“We start to reframe what it means to feel paralyzed in the agony of depression, not to be metaphorical, but to be literal.”

 

An interview with Helen Mayberg, M.D.

Professor of Neurosurgery, Neurology, Psychiatry, & Neuroscience; Mount Sinai

By: Michelle Johnson (5/3/19)

When you were younger, what did you want to do?

Going back farther than I can clearly remember, if I could have been an artist or a musician and been really good at it, I would have preferred that—creativity was high on my list. I had family members that were physicians and scientists, and I [found that] the interplay of creativity and artistic expression could also be realized through science. There were a lot of things I liked to do; then the question became, what really grabs you, and what do you tend to have natural affinity for?

What questions are at the forefront of your mind now?

I’ve worked on the same thing my entire career: what’s the neurology of depression? Many people know me because of my brain stimulation work. That experiment came from studying people being treated and looking at the brain scan patterns—looking at the art of the brain so to speak, to say, “Here’s a common pattern across different modes of treatment. If that change –a decrease in a common set of brain regions can’t be achieved through conventional approaches, then perhaps one can target the brain circuit directly as is done for Parkinson’s disease—with direct stimulation.  They interrupt the abnormal functioning of a motor circuit. Why can’t we do the same thing [in the depression circuit]?”

Once we started studying very resistant, depressed people with deep brain stimulation, and saw encouraging clinical effects suggesting that our basic hypothesis worked, the question became: what did we really do and how do we reverse engineer it? And then that became broader: what are the philosophical issues of being ill? Because as people emerge from a sick state, maybe the device doesn’t do everything, maybe it only does part of it. And in fact, as you look at these patients, you see the machine does part and the patient  does the rest.

How has creativity entered your work?

When you really listen to a profoundly ill depressed person, the pain of their depression basically prevents their ability to move. The Parkinson’s (a movement disorder) severe state and the depressed severe state share more than is intuitive. We start to reframe what it means to feel paralyzed in the agony of depression, not to be metaphorical, but to be literal.
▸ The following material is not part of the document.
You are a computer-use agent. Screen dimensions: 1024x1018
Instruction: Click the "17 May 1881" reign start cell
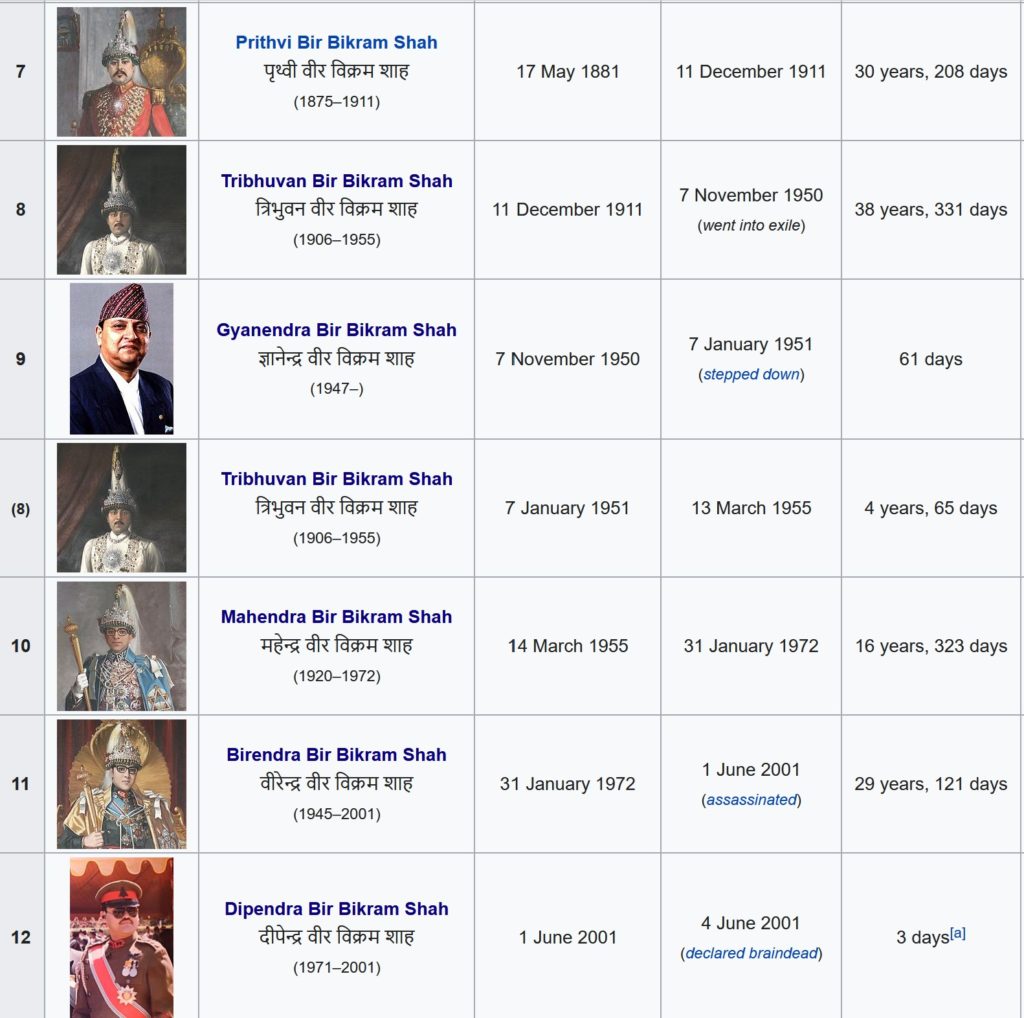(x=568, y=72)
We had a graduate student who was getting his PhD in English literature who read transcripts and listened to the tapes of the interviews of the patients before surgery. He found that patients, when they were ill, had vertical metaphors. They were in a hole, they were drowning, they were in quicksand, they were in a shaft, they were in a pit. As they emerge, though, they talked about “negative” and “positive” as going forward and backwards—they moved from vertical to horizontal. Psychiatry deals in metaphors, and a fundamental question is whether or not those metaphors can be reduced to their neurological origins.
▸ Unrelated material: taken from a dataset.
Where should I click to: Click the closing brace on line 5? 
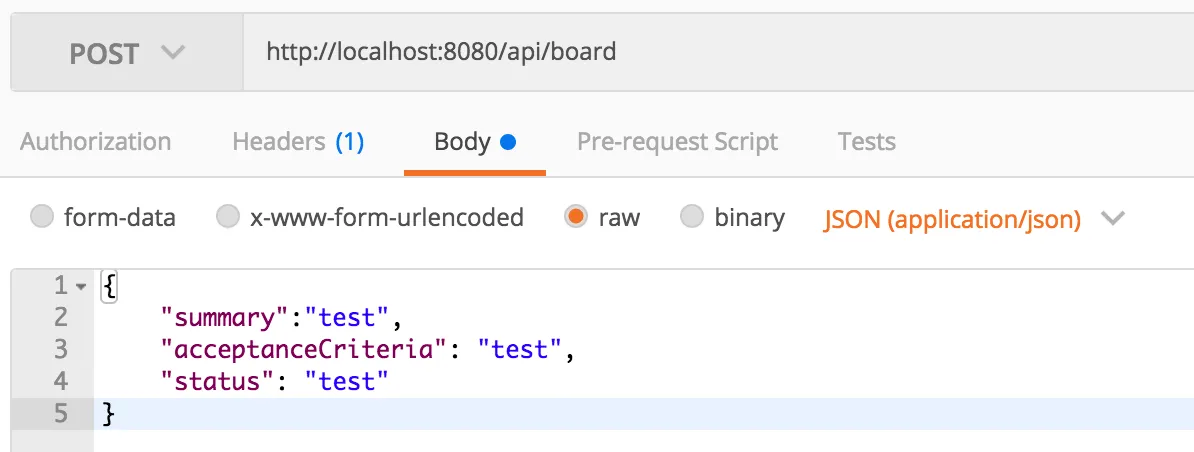click(109, 413)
What has it been like doing such interdisciplinary work?

In my new position at Mount Sinai as Founding Director of the Nash Family Center for Advanced Circuit Therapeutics, we are creating a shared ecosystem of neurologists, psychiatrists, neurosurgeons, neuroscientists and engineers to catalyze a new model of research and care for patients with severe neuropsychiatric disorders—starting with DBS for Parkinsons’ disease, OCD and Depression.  With everyone in the same space, we can routinely see each other’s patients and develop neuromodulation strategies that address common mood, cognitive and motor problems.  We want to break down classical boundaries of neurology and psychiatry towards a new language that addresses the surgical treatment of circuit dysfunction regardless of diagnosis.

[Personally], I’ve constantly fought against the box that I’ve been placed in. I’ve never had formal training in psychiatry or radiology or functional neurosurgery; I’m trained as a classical neurologist. But, in order to answer the scientific questions I care about, one needs to be both collaborative and interdisciplinary.  What we thought we were doing in the beginning has evolved and future progress will require expanded clinical and scientific partnerships involving not just neuroscientists and physicians but ethicists and technology developers all in the pursuit of innovations that meet the needs of our patients.